**Records for processing**

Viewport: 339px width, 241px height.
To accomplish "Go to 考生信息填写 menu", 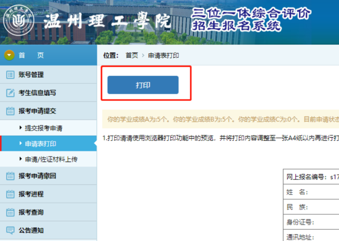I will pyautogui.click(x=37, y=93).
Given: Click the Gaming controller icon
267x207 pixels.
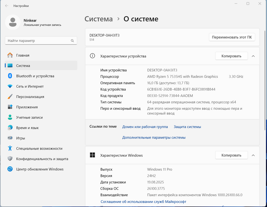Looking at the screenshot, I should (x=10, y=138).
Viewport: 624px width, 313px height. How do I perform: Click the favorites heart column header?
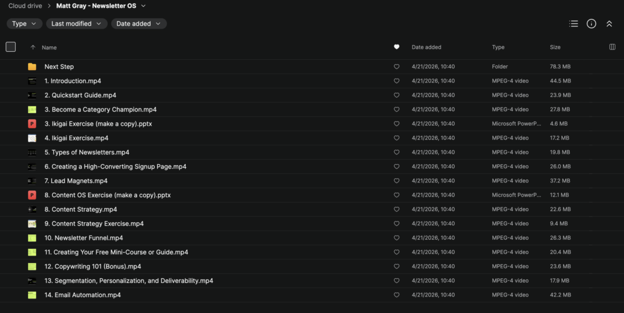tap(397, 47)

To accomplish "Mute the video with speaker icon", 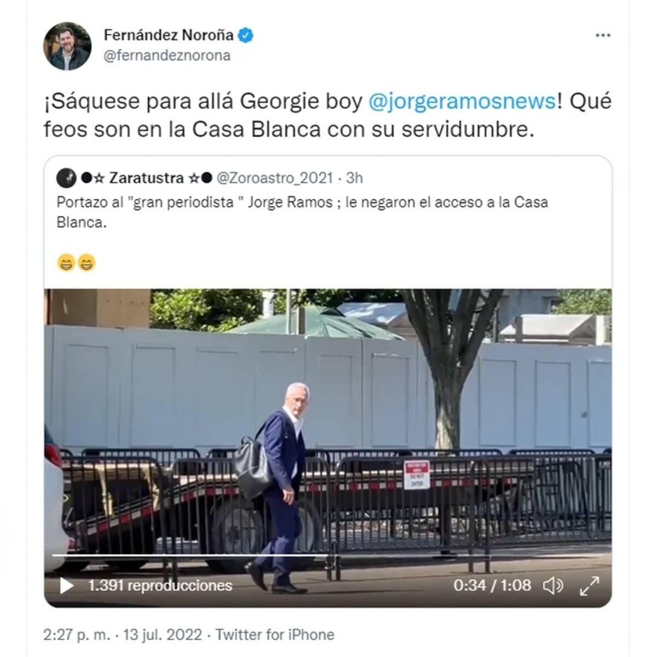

**Work request**
Output nothing but the lines from the line with "Given: Click the Gaming controller icon" through the last line of the material above, please, word for word and without the pictures.

**Exercise response**
Given: Click the Gaming controller icon
267x207 pixels.
Looking at the screenshot, I should (x=10, y=138).
Viewport: 624px width, 313px height. How do I perform: Click the favorites heart column header?
tap(397, 47)

To accomplish "Mute the video with speaker icon", 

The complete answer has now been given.